Support for over 200 health devices, including mobile apps, wearables and in-home monitors. Sign-up for a new device with just a few clicks
The system has integrated tools that offer secure real-time chat, and asynchronous messaging. Inbound and outboand call management is integrated via our on soft-phone, with rollover, forwarding and voicemail features. Video teleconference and webinar capabilites are also fully integrated for use on a scheduled or ad-hoc basis. The technology is HIPAA compliant and seamlessly integrated into the web and mobile apps. All interactions are resource and time tracked to allow compliance with CMS guidelines and utilization reporting.
As mentioned in the items above, the system can accept CCDA patient summaries from host E H R systems and export detailed care plans and event/case log summaries via directed exchange. This minimizes integration issues and provides secure communication of clinical data between systems.
The system can identify appropriate patients within a practice and assist in the process of patient enrollment. Uploaded practice management system reports can be used initally to segment and stratify patients. Once loaded, a simple step-by-step wizard on-boards staff, caregivers and patients.
Once setup, the care plan is represented as a set specific care tasks on a timeline for the patient and their care team. These tasks include educational resources (video, handouts, video consultations, self care guidance, and medication adherence advice) as well as reminders for visits and therapy. In addition, tasks can be adjusted to collect critical information (surveys, registry data, health status and outcomes). Additional tasks are designed for planned social visits and other activities. Each task can be socialized within the care team via shared comments and photos.
Each care team member has role-based access to the system and can adjust the care plan and tasks as is appropriate. Thus the care tasks timeline is a synchronized calendar of events that foster tight coordination of resources and effort. In addition, all care managers have access to real-time engagement, complaince and utiliztion metrcis. A case notes system automatically tracks system events as well as care coach notes.
As the system is designed to foster tight coordination between the care team members, it acts as a first stop for acute problems related to the patients chronic conditions. Transition of care documents are imported into the system and inform care plan and related care task adjustments that are visible to all care team members. The system is well suited to synchronize all care team members as to recent care transitions and revised care tasks.

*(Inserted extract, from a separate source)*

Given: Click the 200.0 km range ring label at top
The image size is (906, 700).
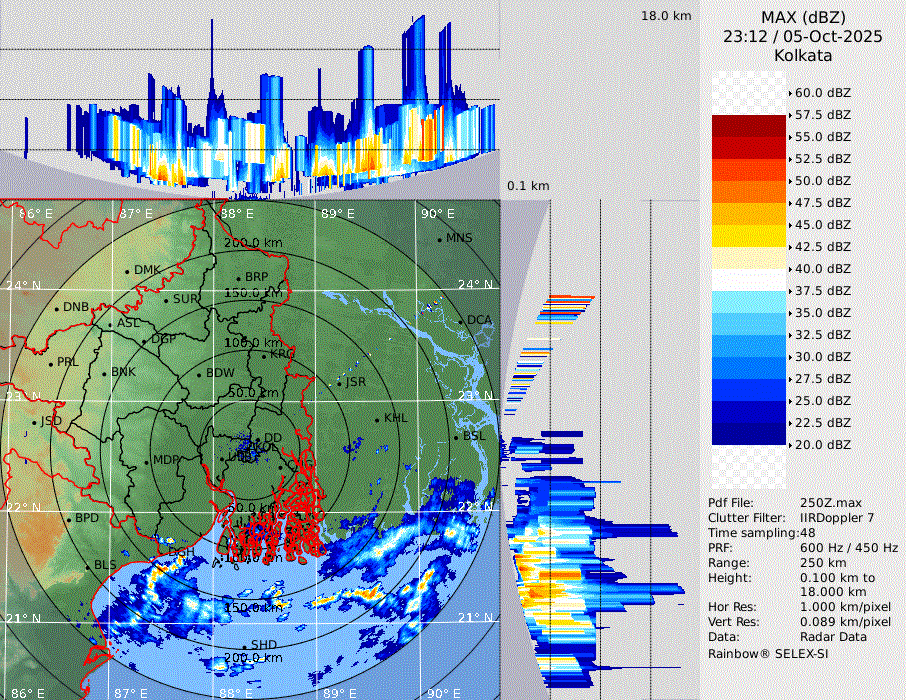Looking at the screenshot, I should (x=252, y=243).
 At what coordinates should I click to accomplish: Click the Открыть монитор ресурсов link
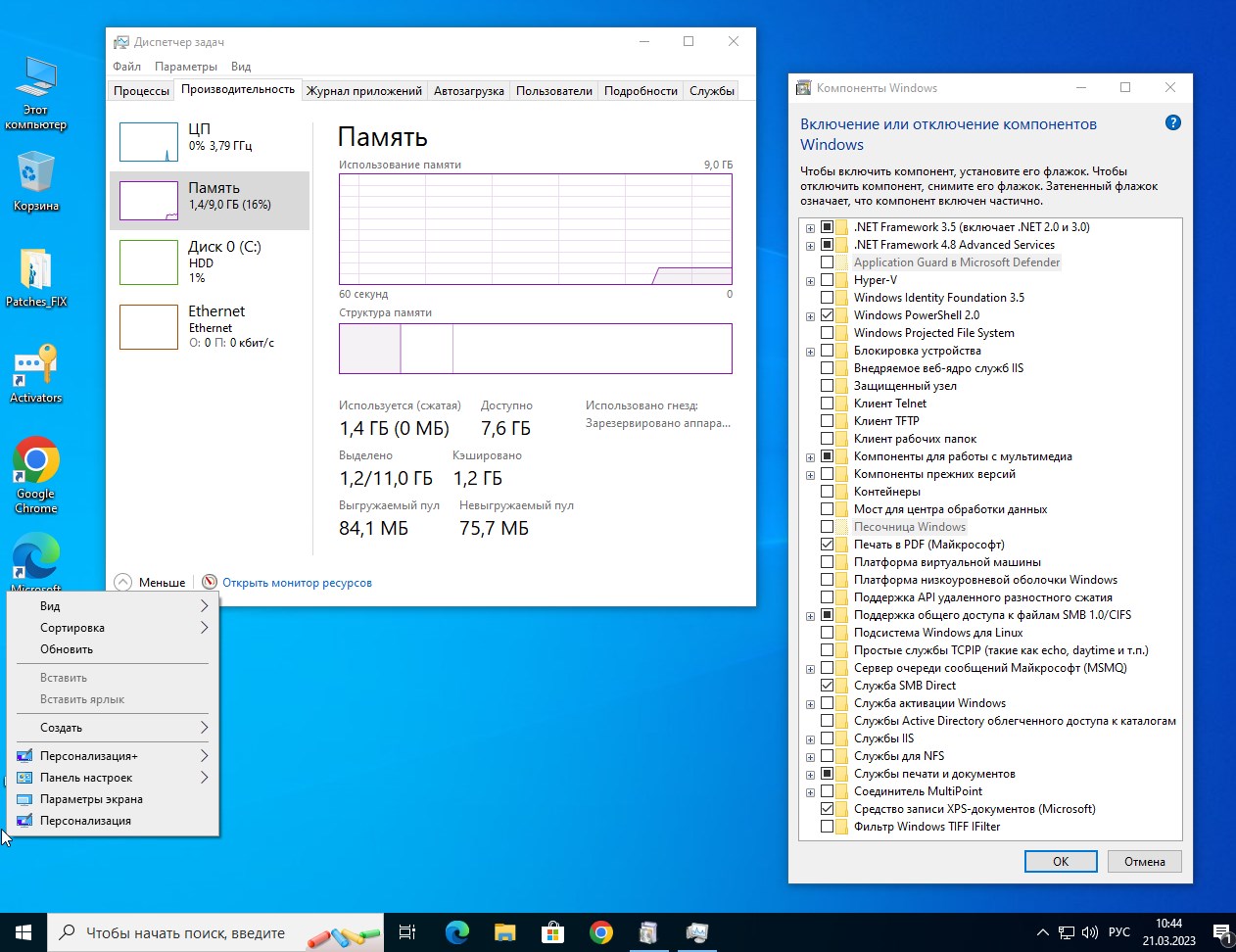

Each month a comprehensive billing report will be sent to the practice itemizing the patients that have recieved care management services or have qualified for CMS CCM payments. The report will detail clinical labor time for each patient. Billing managers can further access the patient's paperwork and case log to clarify any billing or audit questions.
Administrative dashboards are provided to demonstrate progress with several Value Based Care Programs, including disease management programs & associated clinical quality metrics, CMS Chronic Care Management (CCM), Pre-diabetes/Diabetes Prevention (DPP), and MIPS/MACRA. Patient hotlists are provided each day to highlight high and medium risk accounts. Canned or custom reports related to population/patient behavior are also available.